• [Task directions]
Rewrite the items from the line containing "The image size is (408, 572)." through the line containing "click(x=19, y=117)", substituting "Search" for "Explorer" and leaving everything else unchanged. Omit the pictures from your answer.

• [Exercise data]

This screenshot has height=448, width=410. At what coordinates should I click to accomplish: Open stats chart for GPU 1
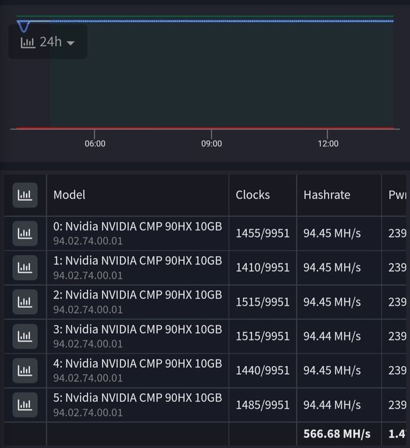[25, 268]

==

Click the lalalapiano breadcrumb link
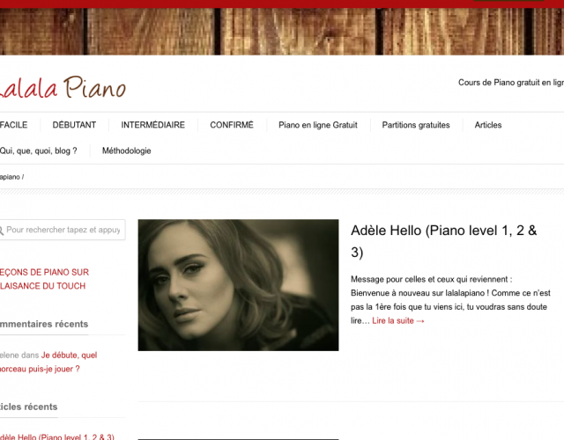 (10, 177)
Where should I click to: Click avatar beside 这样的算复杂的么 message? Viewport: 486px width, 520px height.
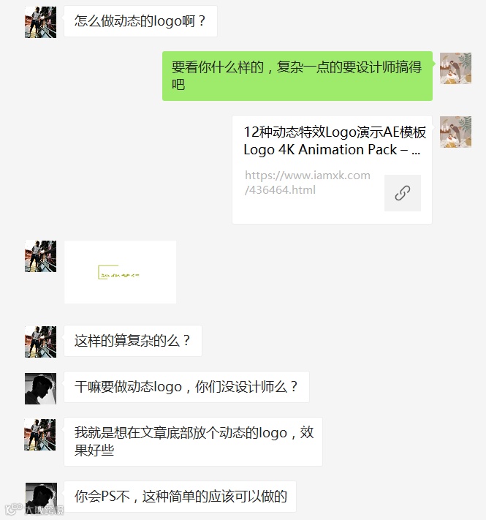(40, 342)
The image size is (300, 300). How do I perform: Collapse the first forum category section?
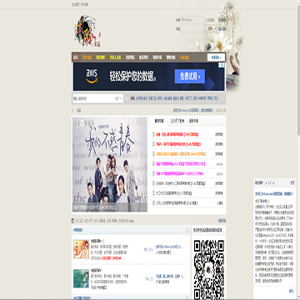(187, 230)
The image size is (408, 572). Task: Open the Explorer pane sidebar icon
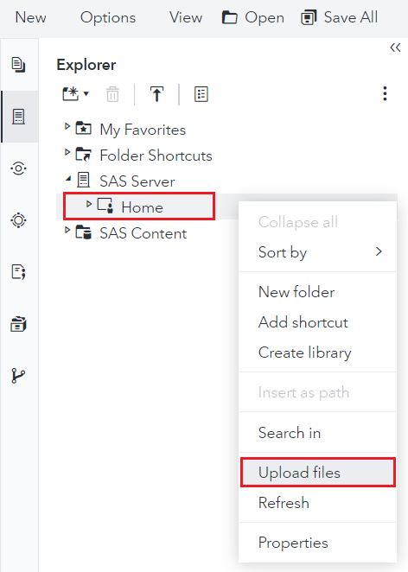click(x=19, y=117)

• [Exercise output]
The image size is (408, 572). Task: Open the Search pane sidebar icon
click(x=19, y=117)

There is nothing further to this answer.